Friday, March 12, 2010 : 3:00pm
Health Sciences Campus
Mayer Auditorium
Admission is free.
Dr. Ira Byock, an expert in hospice and palliative care, discusses the responsibilities and challenges of life’s final stages.
Death is central to the meaning and value of human life as experienced by individuals and by communities. While death does not give meaning to life, it does provide a backdrop against which life is lived. Acting on behalf of society, the clinical professions bear critical responsibilities for caring for those who are dying and bereaved. However, over-reliance on professionals as a means of distancing ourselves from death and grief can diminish the fullness and richness of living. Individuals and communities have the capacity to respond to the ultimate problem of death in a creative manner that can reflect and advance values of human work, dignity and enduring connection.
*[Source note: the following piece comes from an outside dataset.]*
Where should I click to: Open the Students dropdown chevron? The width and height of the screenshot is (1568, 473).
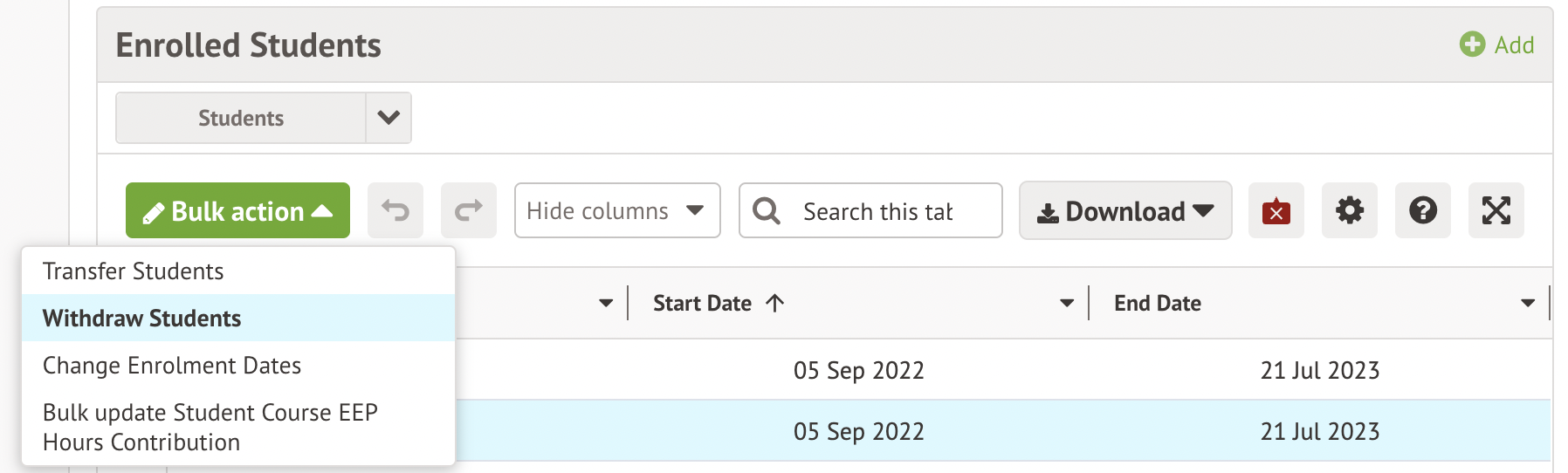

Clinical professionals can lead by setting standards for excellence and providing care that is not only competent but unabashedly loving.
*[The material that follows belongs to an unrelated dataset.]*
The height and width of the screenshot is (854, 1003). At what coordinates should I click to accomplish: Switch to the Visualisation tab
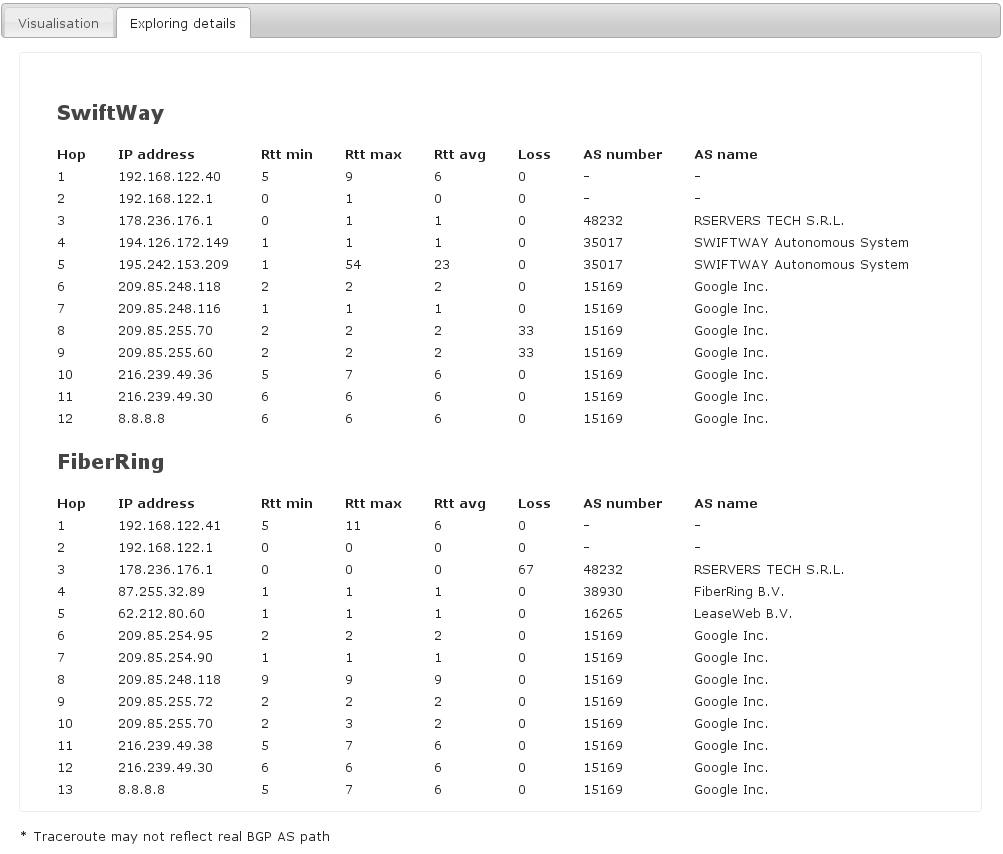coord(58,23)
These issues will be explored by Ira Byock, M.D., director of palliative medicine at Dartmouth-Hitchcock Medical Center and author of Dying Well and The Four Things That Matter Most.
Dr. Byock has been involved in hospice and palliative care since 1978. At that time, he helped found a hospice-home-care program for the indigent population served by the university hospital and county clinics of Fresno, California. He is a past president of the American Academy of Hospice and Palliative Medicine. During the 1990s, he was a co-founder and principal investigator for the Missoula Demonstration Project, a community-based organization in Montana dedicated to research about and transformation of the end-of-life experience. Dr. Byock has authored numerous articles, and his first book, Dying Well, has become a standard in the field. His most recent book, The Four Things That Matter Most, is used widely as a counseling tool by palliative care and hospice programs, as well as within pastoral care.
Following the talk, there will be a reception in the Hoyt Gallery.
Organized by Pamela Schaff (Pediatrics and Keck Educational Affairs), Erin Quinn (Family Medicine and Keck Admissions) and Hilary Schor (English and Law). Co-sponsored by the Keck School of Medicine’s Program in Medical Humanities, Arts and Ethics and the USC Pacific Center for Health Policy and Ethics.